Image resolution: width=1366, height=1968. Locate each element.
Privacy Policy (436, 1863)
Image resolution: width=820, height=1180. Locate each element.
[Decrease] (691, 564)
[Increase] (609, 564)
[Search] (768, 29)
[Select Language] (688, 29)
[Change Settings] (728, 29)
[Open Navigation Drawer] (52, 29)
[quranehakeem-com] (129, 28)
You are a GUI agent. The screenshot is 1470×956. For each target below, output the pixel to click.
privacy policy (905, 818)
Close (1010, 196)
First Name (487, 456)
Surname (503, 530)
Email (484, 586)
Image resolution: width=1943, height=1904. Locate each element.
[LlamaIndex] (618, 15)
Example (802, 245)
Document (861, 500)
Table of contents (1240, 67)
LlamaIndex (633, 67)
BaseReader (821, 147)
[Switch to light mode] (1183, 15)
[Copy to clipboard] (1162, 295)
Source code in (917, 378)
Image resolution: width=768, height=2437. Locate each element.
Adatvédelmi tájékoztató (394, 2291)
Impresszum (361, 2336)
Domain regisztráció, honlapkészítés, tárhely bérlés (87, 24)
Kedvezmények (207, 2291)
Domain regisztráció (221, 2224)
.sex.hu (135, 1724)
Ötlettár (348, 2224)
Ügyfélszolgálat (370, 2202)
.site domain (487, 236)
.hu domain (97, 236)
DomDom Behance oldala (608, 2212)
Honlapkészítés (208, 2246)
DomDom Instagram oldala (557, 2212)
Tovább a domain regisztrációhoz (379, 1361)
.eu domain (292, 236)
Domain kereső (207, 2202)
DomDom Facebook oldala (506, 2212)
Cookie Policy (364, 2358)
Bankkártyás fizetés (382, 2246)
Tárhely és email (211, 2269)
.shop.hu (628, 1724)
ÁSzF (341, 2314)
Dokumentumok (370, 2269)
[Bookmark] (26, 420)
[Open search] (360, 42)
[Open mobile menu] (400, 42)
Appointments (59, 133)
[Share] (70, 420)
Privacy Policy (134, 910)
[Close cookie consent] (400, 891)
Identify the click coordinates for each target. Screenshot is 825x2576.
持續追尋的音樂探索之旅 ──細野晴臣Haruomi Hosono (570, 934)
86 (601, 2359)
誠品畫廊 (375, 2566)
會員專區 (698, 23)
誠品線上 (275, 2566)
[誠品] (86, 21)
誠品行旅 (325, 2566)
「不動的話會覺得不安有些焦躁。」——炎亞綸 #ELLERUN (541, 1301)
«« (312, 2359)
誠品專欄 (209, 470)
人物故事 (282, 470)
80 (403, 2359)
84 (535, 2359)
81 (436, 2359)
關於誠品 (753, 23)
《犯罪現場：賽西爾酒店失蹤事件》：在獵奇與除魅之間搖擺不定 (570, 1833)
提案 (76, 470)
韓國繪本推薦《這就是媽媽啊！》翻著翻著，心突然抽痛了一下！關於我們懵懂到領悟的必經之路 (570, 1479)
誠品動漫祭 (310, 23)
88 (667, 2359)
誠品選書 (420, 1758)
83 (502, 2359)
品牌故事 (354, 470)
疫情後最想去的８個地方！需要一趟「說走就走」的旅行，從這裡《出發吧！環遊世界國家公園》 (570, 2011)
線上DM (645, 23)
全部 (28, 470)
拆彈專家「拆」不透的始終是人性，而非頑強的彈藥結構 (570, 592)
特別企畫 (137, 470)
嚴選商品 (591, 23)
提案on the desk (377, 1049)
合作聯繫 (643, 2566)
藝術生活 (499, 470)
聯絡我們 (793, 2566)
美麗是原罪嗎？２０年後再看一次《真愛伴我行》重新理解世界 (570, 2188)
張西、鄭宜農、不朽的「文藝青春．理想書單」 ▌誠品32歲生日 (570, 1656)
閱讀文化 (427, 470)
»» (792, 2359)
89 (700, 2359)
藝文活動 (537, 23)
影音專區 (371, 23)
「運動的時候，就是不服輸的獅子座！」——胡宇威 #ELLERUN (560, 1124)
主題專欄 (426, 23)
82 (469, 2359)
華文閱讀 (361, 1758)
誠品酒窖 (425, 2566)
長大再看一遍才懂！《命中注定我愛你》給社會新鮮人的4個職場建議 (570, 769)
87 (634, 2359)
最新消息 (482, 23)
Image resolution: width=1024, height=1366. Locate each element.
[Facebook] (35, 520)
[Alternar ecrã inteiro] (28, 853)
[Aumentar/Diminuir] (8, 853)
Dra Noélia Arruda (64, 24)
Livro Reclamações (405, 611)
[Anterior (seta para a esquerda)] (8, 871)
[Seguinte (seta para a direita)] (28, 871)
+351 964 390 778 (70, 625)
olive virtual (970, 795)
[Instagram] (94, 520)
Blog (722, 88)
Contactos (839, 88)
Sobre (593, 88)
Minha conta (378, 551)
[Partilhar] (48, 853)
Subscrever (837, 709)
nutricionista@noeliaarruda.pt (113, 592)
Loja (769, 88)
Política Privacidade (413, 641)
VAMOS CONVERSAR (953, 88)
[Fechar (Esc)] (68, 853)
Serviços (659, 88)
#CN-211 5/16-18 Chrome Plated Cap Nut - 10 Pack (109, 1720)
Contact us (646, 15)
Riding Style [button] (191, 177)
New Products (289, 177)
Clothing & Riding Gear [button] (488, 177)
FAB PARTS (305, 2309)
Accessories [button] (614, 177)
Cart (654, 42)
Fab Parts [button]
★ ★ ★ ★ ★ ★ ★
Your assignment
Give an exact copy of every line from the one holding "人物故事 (282, 470)" through the end of the records, both included, and no other lines.

Answer area
人物故事 (282, 470)
80 (403, 2359)
84 (535, 2359)
81 (436, 2359)
關於誠品 (753, 23)
《犯罪現場：賽西爾酒店失蹤事件》：在獵奇與除魅之間搖擺不定 (570, 1833)
提案 (76, 470)
韓國繪本推薦《這就是媽媽啊！》翻著翻著，心突然抽痛了一下！關於我們懵懂到領悟的必經之路 (570, 1479)
誠品動漫祭 (310, 23)
88 (667, 2359)
誠品選書 (420, 1758)
83 (502, 2359)
品牌故事 (354, 470)
疫情後最想去的８個地方！需要一趟「說走就走」的旅行，從這裡《出發吧！環遊世界國家公園》 (570, 2011)
線上DM (645, 23)
全部 (28, 470)
拆彈專家「拆」不透的始終是人性，而非頑強的彈藥結構 (570, 592)
特別企畫 (137, 470)
嚴選商品 (591, 23)
提案on the desk (377, 1049)
合作聯繫 (643, 2566)
藝術生活 (499, 470)
聯絡我們 (793, 2566)
美麗是原罪嗎？２０年後再看一次《真愛伴我行》重新理解世界 (570, 2188)
張西、鄭宜農、不朽的「文藝青春．理想書單」 ▌誠品32歲生日 (570, 1656)
閱讀文化 (427, 470)
»» (792, 2359)
89 (700, 2359)
藝文活動 (537, 23)
影音專區 (371, 23)
「運動的時候，就是不服輸的獅子座！」——胡宇威 #ELLERUN (560, 1124)
主題專欄 (426, 23)
82 (469, 2359)
華文閱讀 (361, 1758)
誠品酒窖 (425, 2566)
長大再看一遍才懂！《命中注定我愛你》給社會新鮮人的4個職場建議 (570, 769)
87 (634, 2359)
最新消息 (482, 23)
Image resolution: width=1024, height=1366. Locate each element.
[Facebook] (35, 520)
[Alternar ecrã inteiro] (28, 853)
[Aumentar/Diminuir] (8, 853)
Dra Noélia Arruda (64, 24)
Livro Reclamações (405, 611)
[Anterior (seta para a esquerda)] (8, 871)
[Seguinte (seta para a direita)] (28, 871)
+351 964 390 778 (70, 625)
olive virtual (970, 795)
[Instagram] (94, 520)
Blog (722, 88)
Contactos (839, 88)
Sobre (593, 88)
Minha conta (378, 551)
[Partilhar] (48, 853)
Subscrever (837, 709)
nutricionista@noeliaarruda.pt (113, 592)
Loja (769, 88)
Política Privacidade (413, 641)
VAMOS CONVERSAR (953, 88)
[Fechar (Esc)] (68, 853)
Serviços (659, 88)
#CN-211 5/16-18 Chrome Plated Cap Nut - 10 Pack (109, 1720)
Contact us (646, 15)
Riding Style [button] (191, 177)
New Products (289, 177)
Clothing & Riding Gear [button] (488, 177)
FAB PARTS (305, 2309)
Accessories [button] (614, 177)
Cart (654, 42)
Fab Parts [button]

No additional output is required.